接下來,為了使服務器更安全以及更加符合我們的實際要求,對默認的設置進行一些必要的更改。尤其在一些細節方面,越少向外界透露服務器的信息,就越能保證服務器的安全。
[root@sample ~]# vi /etc/httpd/conf/httpd.conf ← 編輯Apache的設定檔
#
# Don't give away too much information about all the subcomponents
# we are running. Comment out this line if you don't mind remote sites
# finding out what major optional modules you are running
ServerTokens OS ← 找到這一行,將“OS”改為“Prod”(在出現錯誤頁的時候不顯示服務器操作繫統的名稱)
↓
ServerTokens Prod ← 變為此狀態
#
# Optionally add a line containing the server version and virtual host
# name to server-generated pages (internal error documents, FTP directory
# listings, mod_status and mod_info output etc., but not CGI generated
# documents or custom error documents).
# Set to "EMail" to also include a mailto: link to the ServerAdmin.

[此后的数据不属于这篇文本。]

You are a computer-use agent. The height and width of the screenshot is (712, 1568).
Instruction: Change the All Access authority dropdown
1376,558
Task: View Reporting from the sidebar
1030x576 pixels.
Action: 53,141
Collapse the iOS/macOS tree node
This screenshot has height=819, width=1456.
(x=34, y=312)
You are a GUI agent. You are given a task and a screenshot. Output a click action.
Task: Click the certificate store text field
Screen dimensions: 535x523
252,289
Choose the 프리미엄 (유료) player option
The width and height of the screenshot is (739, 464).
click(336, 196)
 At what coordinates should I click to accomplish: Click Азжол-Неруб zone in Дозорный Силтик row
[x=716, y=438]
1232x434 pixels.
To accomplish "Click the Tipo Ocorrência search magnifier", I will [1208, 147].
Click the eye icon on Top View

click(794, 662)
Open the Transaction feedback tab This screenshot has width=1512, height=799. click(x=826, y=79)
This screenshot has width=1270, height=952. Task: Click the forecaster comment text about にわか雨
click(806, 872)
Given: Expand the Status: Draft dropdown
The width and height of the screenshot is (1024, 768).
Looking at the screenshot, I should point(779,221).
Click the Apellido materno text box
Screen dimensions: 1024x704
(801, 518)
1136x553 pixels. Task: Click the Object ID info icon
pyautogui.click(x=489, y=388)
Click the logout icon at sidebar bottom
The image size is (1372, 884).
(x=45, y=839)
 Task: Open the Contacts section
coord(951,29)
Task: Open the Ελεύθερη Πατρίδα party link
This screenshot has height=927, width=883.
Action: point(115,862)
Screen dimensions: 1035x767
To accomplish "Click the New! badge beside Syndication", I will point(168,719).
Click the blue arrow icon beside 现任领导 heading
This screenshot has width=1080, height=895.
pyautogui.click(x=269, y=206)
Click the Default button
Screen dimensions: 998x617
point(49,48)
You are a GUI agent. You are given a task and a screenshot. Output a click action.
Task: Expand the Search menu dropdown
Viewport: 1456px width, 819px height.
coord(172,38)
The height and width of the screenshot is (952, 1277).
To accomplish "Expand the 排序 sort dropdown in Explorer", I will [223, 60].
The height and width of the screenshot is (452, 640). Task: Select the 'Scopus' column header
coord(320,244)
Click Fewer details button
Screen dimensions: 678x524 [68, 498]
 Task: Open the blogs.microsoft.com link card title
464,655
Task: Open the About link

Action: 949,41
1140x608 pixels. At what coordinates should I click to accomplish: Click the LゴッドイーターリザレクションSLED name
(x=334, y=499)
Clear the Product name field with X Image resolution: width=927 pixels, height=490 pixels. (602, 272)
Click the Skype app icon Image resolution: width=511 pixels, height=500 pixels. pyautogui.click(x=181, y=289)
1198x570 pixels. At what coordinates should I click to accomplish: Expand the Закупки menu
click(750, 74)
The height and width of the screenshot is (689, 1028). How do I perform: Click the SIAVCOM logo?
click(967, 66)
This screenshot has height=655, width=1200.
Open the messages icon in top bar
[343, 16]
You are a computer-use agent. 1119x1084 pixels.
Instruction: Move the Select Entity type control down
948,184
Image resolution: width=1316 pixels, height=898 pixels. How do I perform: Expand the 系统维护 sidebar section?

# Set to one of: On | Off | EMail
#
ServerSignature On ← 找到這一行,將“On”改為“Off”
↓
ServerSignature Off ← 在錯誤頁中不顯示Apache的版本
#
# ServerAdmin: Your address, where problems with the server should be
# e-mailed. This address appears on some server-generated pages, such
# as error documents. e.g. [email protected]
#
ServerAdmin root@localhost ← 將管理員郵箱設置為自己常用的電子郵件
↓
ServerAdmin [email protected] ← 根據實際情況修改預設值
#
# ServerName gives the name and port that the server uses to identify itself.
# This can often be determined automatically, but we recommend you specify
# it explicitly to prevent problems during startup.
#
# If this is not set to valid DNS name for your host, server-generated
# redirections will not work. See also the UseCanonicalName directive.
#
# If your host doesn't have a registered DNS name, enter its IP address here.
# You will have to access it by its address anyway, and this will make
# redirections work in a sensible way.
#
#ServerName new.host.name:80 ← 修改主機名
↓
ServerName www.centospub.com:80 ← 根據實際情況修改,端口號保持默認的80
#
# Possible values for the Options directive are "None", "All",
# or any combination of:
# Indexes Includes FollowSymLinks SymLinksifOwnerMatch ExecCGI MultiViews
#
# Note that "MultiViews" must be named *explicitly* --- "Options All"
# doesn't give it to you.
#
# The Options directive is both complicated and important. Please see
# http://httpd.apache.org/docs-2.0/mod/core.html#options
# for more information.
#
Options Indexes FollowSymLinks ← 找到這一行,刪除“Indexes”,並添加“Includes”、“ExecCGI”
↓
Options Includes ExecCGI FollowSymLinks ← 允許執行CGI及SSI
#
# AddHandler allows you to map certain file extensions to "handlers":
# actions unrelated to filetype. These can be either built into the server
# or added with the Action directive (see below)
#
# To use CGI scripts outside of ScriptAliased directories:
# (You will also need to add "ExecCGI" to the "Options" directive.)
#
#AddHandler cgi-script .cgi ← 找到這一行,去掉行首的“#”,並在行尾添加“.pl”
↓
AddHandler cgi-script .cgi .pl ← 允許擴展名為.pl的CGI腳本運行
#
# AllowOverride controls what directives may be placed in .htaccess files.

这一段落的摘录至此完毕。